→ What this task involves: Rewrite the items below, replacing "Instruction:" with "Command:" and leaving everything else unchanged.

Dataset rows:

--------------------

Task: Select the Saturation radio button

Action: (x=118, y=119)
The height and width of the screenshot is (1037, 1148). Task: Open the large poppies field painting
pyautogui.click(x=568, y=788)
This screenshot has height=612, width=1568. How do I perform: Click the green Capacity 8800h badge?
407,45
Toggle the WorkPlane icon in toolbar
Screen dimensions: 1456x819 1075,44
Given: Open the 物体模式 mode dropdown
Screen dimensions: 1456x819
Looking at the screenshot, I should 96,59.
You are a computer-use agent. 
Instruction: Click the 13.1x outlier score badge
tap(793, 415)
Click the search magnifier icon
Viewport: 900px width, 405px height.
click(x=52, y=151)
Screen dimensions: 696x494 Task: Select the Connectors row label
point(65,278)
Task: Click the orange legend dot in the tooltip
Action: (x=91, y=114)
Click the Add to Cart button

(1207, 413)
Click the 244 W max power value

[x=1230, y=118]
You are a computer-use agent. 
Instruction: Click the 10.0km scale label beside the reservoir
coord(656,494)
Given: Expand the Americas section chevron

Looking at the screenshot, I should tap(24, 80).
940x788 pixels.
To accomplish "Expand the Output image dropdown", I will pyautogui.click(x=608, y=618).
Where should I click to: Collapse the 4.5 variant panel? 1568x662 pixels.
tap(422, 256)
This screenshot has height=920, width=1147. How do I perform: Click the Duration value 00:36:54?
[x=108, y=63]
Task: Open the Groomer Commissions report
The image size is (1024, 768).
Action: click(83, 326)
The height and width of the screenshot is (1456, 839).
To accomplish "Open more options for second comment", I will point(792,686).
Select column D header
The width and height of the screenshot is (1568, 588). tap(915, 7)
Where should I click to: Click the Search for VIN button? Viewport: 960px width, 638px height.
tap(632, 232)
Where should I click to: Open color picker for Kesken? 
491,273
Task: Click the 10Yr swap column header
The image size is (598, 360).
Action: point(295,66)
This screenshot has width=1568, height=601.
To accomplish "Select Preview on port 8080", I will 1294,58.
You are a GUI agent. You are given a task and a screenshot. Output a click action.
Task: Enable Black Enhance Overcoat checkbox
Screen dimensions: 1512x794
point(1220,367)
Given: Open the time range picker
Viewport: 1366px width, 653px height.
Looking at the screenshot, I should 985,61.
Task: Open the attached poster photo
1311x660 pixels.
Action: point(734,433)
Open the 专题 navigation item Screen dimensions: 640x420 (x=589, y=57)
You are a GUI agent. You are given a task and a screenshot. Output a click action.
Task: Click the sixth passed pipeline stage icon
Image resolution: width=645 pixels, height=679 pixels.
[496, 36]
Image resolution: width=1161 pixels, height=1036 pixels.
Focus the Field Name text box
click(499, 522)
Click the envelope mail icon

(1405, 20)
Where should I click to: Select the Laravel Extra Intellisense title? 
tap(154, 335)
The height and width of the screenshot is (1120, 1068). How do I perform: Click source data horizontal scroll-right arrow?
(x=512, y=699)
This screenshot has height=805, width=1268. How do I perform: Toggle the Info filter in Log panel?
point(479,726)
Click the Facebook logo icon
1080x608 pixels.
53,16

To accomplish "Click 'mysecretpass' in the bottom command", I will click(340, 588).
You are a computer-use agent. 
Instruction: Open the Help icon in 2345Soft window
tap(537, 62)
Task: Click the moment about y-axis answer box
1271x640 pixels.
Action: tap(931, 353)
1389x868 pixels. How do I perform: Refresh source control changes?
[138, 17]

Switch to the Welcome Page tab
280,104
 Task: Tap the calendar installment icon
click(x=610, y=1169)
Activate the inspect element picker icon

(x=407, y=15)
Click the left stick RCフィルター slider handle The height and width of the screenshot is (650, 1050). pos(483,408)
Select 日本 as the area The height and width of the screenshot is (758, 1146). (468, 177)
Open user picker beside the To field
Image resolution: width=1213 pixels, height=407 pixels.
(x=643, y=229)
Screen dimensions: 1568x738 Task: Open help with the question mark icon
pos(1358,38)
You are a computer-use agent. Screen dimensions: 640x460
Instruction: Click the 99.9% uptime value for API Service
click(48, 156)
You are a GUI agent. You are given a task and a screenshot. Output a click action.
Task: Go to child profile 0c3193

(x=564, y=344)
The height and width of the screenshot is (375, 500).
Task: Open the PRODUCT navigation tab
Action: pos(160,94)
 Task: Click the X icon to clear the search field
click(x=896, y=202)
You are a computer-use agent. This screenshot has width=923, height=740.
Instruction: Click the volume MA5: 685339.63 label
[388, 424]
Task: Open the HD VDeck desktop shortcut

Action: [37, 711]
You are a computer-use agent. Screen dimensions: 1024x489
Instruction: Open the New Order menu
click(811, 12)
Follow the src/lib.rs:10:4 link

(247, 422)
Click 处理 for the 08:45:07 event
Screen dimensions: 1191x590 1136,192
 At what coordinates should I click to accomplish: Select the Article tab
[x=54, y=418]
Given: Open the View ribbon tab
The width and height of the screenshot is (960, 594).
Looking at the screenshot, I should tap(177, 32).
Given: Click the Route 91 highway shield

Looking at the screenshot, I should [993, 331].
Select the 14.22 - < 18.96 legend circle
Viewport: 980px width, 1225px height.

--------------------

→ Written solution:
Task: Select the Saturation radio button

Action: (x=118, y=119)
The height and width of the screenshot is (1037, 1148). Task: Open the large poppies field painting
pyautogui.click(x=568, y=788)
This screenshot has height=612, width=1568. How do I perform: Click the green Capacity 8800h badge?
407,45
Toggle the WorkPlane icon in toolbar
Screen dimensions: 1456x819 1075,44
Given: Open the 物体模式 mode dropdown
Screen dimensions: 1456x819
Looking at the screenshot, I should 96,59.
You are a computer-use agent. 
Command: Click the 13.1x outlier score badge
tap(793, 415)
Click the search magnifier icon
Viewport: 900px width, 405px height.
click(x=52, y=151)
Screen dimensions: 696x494 Task: Select the Connectors row label
point(65,278)
Task: Click the orange legend dot in the tooltip
Action: (x=91, y=114)
Click the Add to Cart button

(1207, 413)
Click the 244 W max power value

[x=1230, y=118]
You are a computer-use agent. 
Command: Click the 10.0km scale label beside the reservoir
coord(656,494)
Given: Expand the Americas section chevron

Looking at the screenshot, I should tap(24, 80).
940x788 pixels.
To accomplish "Expand the Output image dropdown", I will pyautogui.click(x=608, y=618).
Where should I click to: Collapse the 4.5 variant panel? 1568x662 pixels.
tap(422, 256)
This screenshot has height=920, width=1147. How do I perform: Click the Duration value 00:36:54?
[x=108, y=63]
Task: Open the Groomer Commissions report
The image size is (1024, 768).
Action: click(83, 326)
The height and width of the screenshot is (1456, 839).
To accomplish "Open more options for second comment", I will point(792,686).
Select column D header
The width and height of the screenshot is (1568, 588). tap(915, 7)
Where should I click to: Click the Search for VIN button? Viewport: 960px width, 638px height.
tap(632, 232)
Where should I click to: Open color picker for Kesken? 
491,273
Task: Click the 10Yr swap column header
The image size is (598, 360).
Action: point(295,66)
This screenshot has width=1568, height=601.
To accomplish "Select Preview on port 8080", I will 1294,58.
You are a GUI agent. You are given a task and a screenshot. Output a click action.
Task: Enable Black Enhance Overcoat checkbox
Screen dimensions: 1512x794
point(1220,367)
Given: Open the time range picker
Viewport: 1366px width, 653px height.
Looking at the screenshot, I should 985,61.
Task: Open the attached poster photo
1311x660 pixels.
Action: point(734,433)
Open the 专题 navigation item Screen dimensions: 640x420 (x=589, y=57)
You are a GUI agent. You are given a task and a screenshot. Output a click action.
Task: Click the sixth passed pipeline stage icon
Image resolution: width=645 pixels, height=679 pixels.
[496, 36]
Image resolution: width=1161 pixels, height=1036 pixels.
Focus the Field Name text box
click(499, 522)
Click the envelope mail icon

(1405, 20)
Where should I click to: Select the Laravel Extra Intellisense title? 
tap(154, 335)
The height and width of the screenshot is (1120, 1068). How do I perform: Click source data horizontal scroll-right arrow?
(x=512, y=699)
This screenshot has height=805, width=1268. How do I perform: Toggle the Info filter in Log panel?
point(479,726)
Click the Facebook logo icon
1080x608 pixels.
53,16

To accomplish "Click 'mysecretpass' in the bottom command", I will click(340, 588).
You are a computer-use agent. 
Command: Open the Help icon in 2345Soft window
tap(537, 62)
Task: Click the moment about y-axis answer box
1271x640 pixels.
Action: tap(931, 353)
1389x868 pixels. How do I perform: Refresh source control changes?
[138, 17]

Switch to the Welcome Page tab
280,104
 Task: Tap the calendar installment icon
click(x=610, y=1169)
Activate the inspect element picker icon

(x=407, y=15)
Click the left stick RCフィルター slider handle The height and width of the screenshot is (650, 1050). pos(483,408)
Select 日本 as the area The height and width of the screenshot is (758, 1146). (468, 177)
Open user picker beside the To field
Image resolution: width=1213 pixels, height=407 pixels.
(x=643, y=229)
Screen dimensions: 1568x738 Task: Open help with the question mark icon
pos(1358,38)
You are a computer-use agent. Screen dimensions: 640x460
Command: Click the 99.9% uptime value for API Service
click(48, 156)
You are a GUI agent. You are given a task and a screenshot. Output a click action.
Task: Go to child profile 0c3193

(x=564, y=344)
The height and width of the screenshot is (375, 500).
Task: Open the PRODUCT navigation tab
Action: pos(160,94)
 Task: Click the X icon to clear the search field
click(x=896, y=202)
You are a computer-use agent. This screenshot has width=923, height=740.
Command: Click the volume MA5: 685339.63 label
[388, 424]
Task: Open the HD VDeck desktop shortcut

Action: [37, 711]
You are a computer-use agent. Screen dimensions: 1024x489
Command: Open the New Order menu
click(811, 12)
Follow the src/lib.rs:10:4 link

(247, 422)
Click 处理 for the 08:45:07 event
Screen dimensions: 1191x590 1136,192
 At what coordinates should I click to accomplish: Select the Article tab
[x=54, y=418]
Given: Open the View ribbon tab
The width and height of the screenshot is (960, 594).
Looking at the screenshot, I should tap(177, 32).
Given: Click the Route 91 highway shield

Looking at the screenshot, I should [993, 331].
Select the 14.22 - < 18.96 legend circle
Viewport: 980px width, 1225px height.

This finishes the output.